Ferrara Food, c’è la Regione «Proviamo a far riaprire»

La Regione Emilia Romagna scende in campo per tentare di rilanciare Ferrara Food, l’azienda di lavorazione del pomodoro, fallita a inizio novembre. «Abbiamo in corso un dialogo con i liquidatori - ha...
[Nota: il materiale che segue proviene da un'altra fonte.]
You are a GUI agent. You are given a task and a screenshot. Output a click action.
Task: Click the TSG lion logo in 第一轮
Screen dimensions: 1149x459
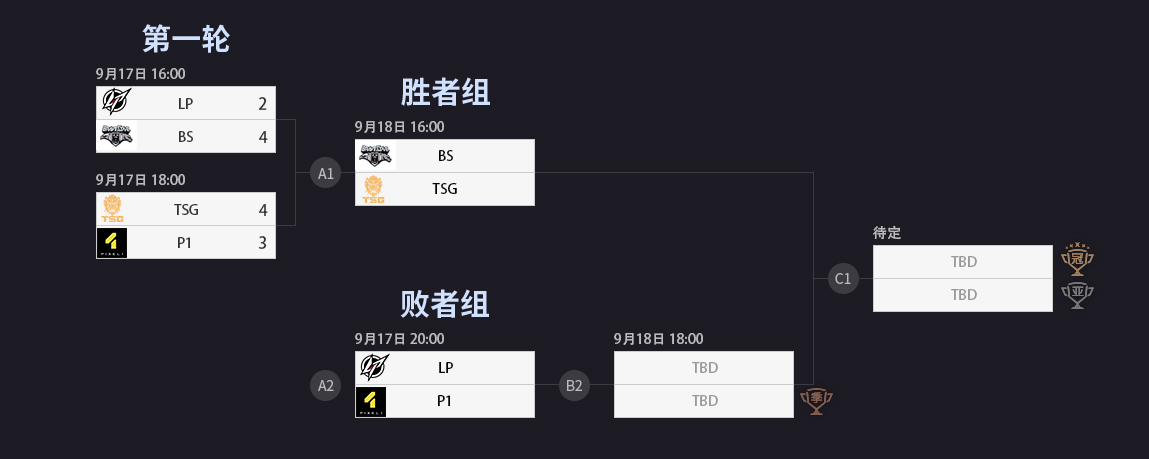112,209
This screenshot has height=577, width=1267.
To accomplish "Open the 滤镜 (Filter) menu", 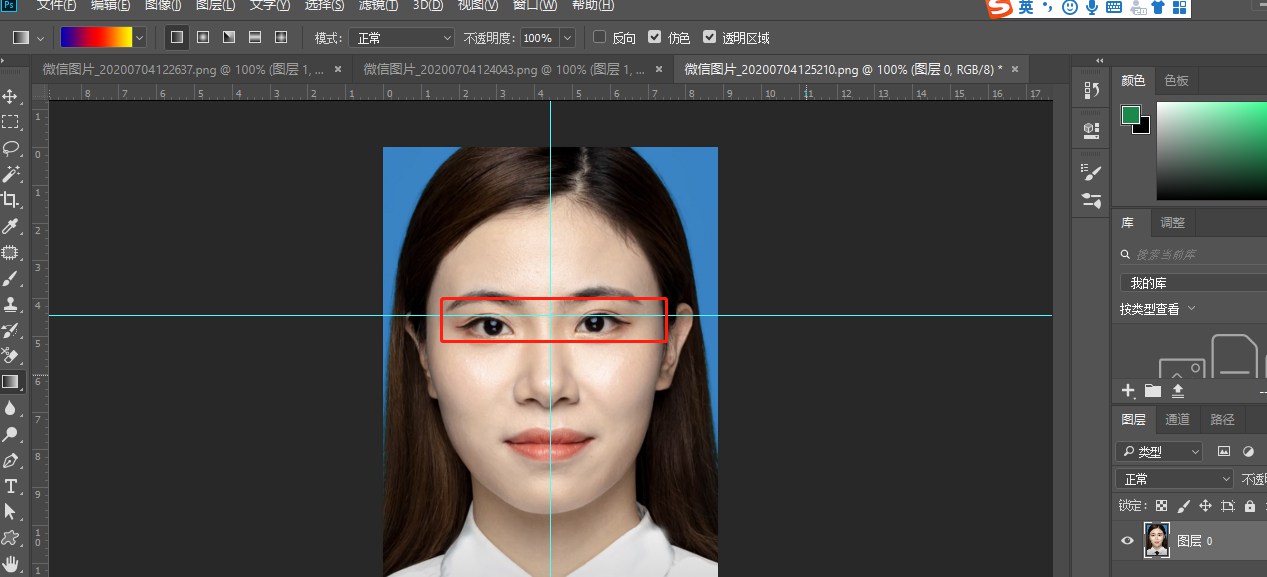I will point(378,5).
La Regione Emilia Romagna scende in campo per tentare di rilanciare Ferrara Food, l’azienda di lavorazione del pomodoro, fallita a inizio novembre. «Abbiamo in corso un dialogo con i liquidatori - ha detto l’assessore all’Agricoltura, Simona Caselli - con l’obiettivo di favorire l’avvio della prossima campagna del pomodoro e la continuità del sito produttivo di Ferrara Food. Così facendo si tutelerebbe anche il valore del bene industriali, nell’interesse dei creditori». L’azienda dava lavoro a 12 persone con 100 operai stagionali assunti durante le campagne. La riapertura è però fondamentale per gli oltre 250 produttori del territorio, visto che l’impresa di Argenta ha una potenzialità produttiva su quasi 2.500 ettari di pomodoro, per un totale trasformato di oltre 150mila tonnellate. «Stiamo lavorando per mantenere aperto il confronto tra tutte le parti in causa - ha messo in rilievo Caselli - e mettere in campo ogni iniziativa utile per poter sbloccare la situazione fin dalla campagna 2018. I tempi sono un elemento essenziale per arrivare ad una conclusione positiva».

Il fallimento è stato formalizzato un mese fa dal Tribunale di Forlì, visto che l’azienda faceva parte del gruppo Sfir. L’azienda aveva già rinunciato alla campagna estiva del pomodoro, con i produttori che avevano deciso di non consegnare, dopo le vicissitudini dell’anno scorso.